分析用の本文:
* * * * *
それでは医療事務業務の成長余地はどうでしょうか。市場規模を見てみると既存の医療事務受託は全体で約2,000億円とみられており、シェアトップが約55%のニチイ学館、2位が約25%のソラストで、この2社で市場の8割を占めています。ただ、医療事務を外注していない病院が多数存在しており、5,800億円の潜在市場があるとみられています(市場規模全体 では7,800億円)。
このような環境下で、ソラストが注力しているのが、日本企業にとっての課題である生産性改善への挑戦です。生産性改善とはインプットとアウトプットの関係を効率的にするということです。
ここでの典型的な間違いは、賃金を極限まで抑えてコストを削減し、その一方で、人の数を減らすことには大きな抵抗を持つことです。人の数を減らすとクオリティーが落ちるという考え方も強いように思います。ソラストでも以前はこのような間違いをしていました。賃金を抑えることでコストは削減できても、アウトプット側のやる気やモチベーションが下がるために生産性は上がりません。インプット側のコストを下げながらアウトプット側にも良い影響を及ぼすためには、人の数を減らすしかありません。
実際、ソラストが行う病院の事務業務においては、人数が減っているところほど残業が減り、いろいろなクオリティー指標が改善しているそうです。
* * * * *
保存データ:
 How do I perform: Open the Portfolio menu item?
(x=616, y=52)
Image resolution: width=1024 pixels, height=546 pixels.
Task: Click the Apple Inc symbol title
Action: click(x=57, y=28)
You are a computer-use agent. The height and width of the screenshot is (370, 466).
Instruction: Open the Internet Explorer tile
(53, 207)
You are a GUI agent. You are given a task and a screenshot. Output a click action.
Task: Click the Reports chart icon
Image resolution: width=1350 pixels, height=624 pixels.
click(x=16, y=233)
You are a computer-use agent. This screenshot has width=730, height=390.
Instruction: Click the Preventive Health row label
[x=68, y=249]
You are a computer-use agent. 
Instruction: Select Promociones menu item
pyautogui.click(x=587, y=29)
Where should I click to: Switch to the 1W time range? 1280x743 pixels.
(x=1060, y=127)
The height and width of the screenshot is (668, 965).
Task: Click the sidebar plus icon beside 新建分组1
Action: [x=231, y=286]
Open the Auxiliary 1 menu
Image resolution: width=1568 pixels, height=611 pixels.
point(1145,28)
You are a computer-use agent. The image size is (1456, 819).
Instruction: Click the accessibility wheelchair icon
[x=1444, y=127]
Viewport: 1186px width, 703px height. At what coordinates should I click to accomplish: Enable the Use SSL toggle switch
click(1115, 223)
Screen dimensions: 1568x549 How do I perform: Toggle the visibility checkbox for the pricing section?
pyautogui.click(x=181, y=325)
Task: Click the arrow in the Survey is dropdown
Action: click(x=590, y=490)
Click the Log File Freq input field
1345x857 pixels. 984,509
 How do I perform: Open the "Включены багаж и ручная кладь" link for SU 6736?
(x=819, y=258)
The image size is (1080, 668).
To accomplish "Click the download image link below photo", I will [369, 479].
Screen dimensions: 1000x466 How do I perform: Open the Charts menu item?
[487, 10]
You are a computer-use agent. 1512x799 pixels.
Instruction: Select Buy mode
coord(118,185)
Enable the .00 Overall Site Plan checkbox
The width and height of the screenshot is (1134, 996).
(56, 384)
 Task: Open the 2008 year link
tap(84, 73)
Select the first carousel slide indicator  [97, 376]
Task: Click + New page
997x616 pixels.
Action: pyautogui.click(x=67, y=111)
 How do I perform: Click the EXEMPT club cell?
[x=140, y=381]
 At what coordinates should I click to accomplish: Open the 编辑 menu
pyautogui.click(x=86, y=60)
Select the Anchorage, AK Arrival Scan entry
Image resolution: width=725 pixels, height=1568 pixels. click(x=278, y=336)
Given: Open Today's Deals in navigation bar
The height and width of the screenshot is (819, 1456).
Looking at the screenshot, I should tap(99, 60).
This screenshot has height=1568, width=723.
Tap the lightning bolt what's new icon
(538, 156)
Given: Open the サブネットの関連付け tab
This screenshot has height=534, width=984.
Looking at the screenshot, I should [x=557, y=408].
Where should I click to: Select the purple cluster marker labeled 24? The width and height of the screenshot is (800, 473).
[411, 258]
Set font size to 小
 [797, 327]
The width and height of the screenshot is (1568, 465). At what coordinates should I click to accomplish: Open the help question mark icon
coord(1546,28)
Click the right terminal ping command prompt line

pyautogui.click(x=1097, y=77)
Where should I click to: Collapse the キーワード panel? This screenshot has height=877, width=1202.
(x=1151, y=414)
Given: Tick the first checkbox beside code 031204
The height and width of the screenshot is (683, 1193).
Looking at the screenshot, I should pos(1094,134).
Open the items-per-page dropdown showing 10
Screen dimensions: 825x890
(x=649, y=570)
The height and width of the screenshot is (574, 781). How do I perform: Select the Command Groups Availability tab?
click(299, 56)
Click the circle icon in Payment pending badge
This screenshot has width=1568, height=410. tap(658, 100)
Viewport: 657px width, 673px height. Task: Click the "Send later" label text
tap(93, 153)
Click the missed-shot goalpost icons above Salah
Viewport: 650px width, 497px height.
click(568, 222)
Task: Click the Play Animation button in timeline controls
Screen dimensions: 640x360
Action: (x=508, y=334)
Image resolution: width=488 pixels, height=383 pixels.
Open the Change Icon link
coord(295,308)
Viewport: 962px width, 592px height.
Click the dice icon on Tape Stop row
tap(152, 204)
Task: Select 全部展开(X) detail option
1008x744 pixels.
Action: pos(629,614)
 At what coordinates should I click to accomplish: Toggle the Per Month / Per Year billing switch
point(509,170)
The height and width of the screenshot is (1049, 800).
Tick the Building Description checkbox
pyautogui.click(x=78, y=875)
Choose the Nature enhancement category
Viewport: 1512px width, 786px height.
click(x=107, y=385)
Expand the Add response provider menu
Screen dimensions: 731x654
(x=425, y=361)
* * * * *
次の課題:
1. 本文について、次の問いに答えてください。
(a) 既存の医療事務受託の市場規模は全体でどのくらいとみられていますか。
(b) ソラストの市場シェアは約何%ですか。
(c) ソラストが行う病院の事務業務で、人数が減っているところほど何が減っていますか。
2. 本文の「それでは医療事務業務の成長余」から「の数を減らすしかありません。」までを、「インプット」を「投入」に置き換えて書き改めてください。
記録は本文とは別の資料です。

順番の答え:
1.
(a) 約2,000億円
(b) 約25%
(c) 残業

2.
それでは医療事務業務の成長余地はどうでしょうか。市場規模を見てみると既存の医療事務受託は全体で約2,000億円とみられており、シェアトップが約55%のニチイ学館、2位が約25%のソラストで、この2社で市場の8割を占めています。ただ、医療事務を外注していない病院が多数存在しており、5,800億円の潜在市場があるとみられています(市場規模全体 では7,800億円)。
このような環境下で、ソラストが注力しているのが、日本企業にとっての課題である生産性改善への挑戦です。生産性改善とは投入とアウトプットの関係を効率的にするということです。
ここでの典型的な間違いは、賃金を極限まで抑えてコストを削減し、その一方で、人の数を減らすことには大きな抵抗を持つことです。人の数を減らすとクオリティーが落ちるという考え方も強いように思います。ソラストでも以前はこのような間違いをしていました。賃金を抑えることでコストは削減できても、アウトプット側のやる気やモチベーションが下がるために生産性は上がりません。投入側のコストを下げながらアウトプット側にも良い影響を及ぼすためには、人の数を減らすしかありません。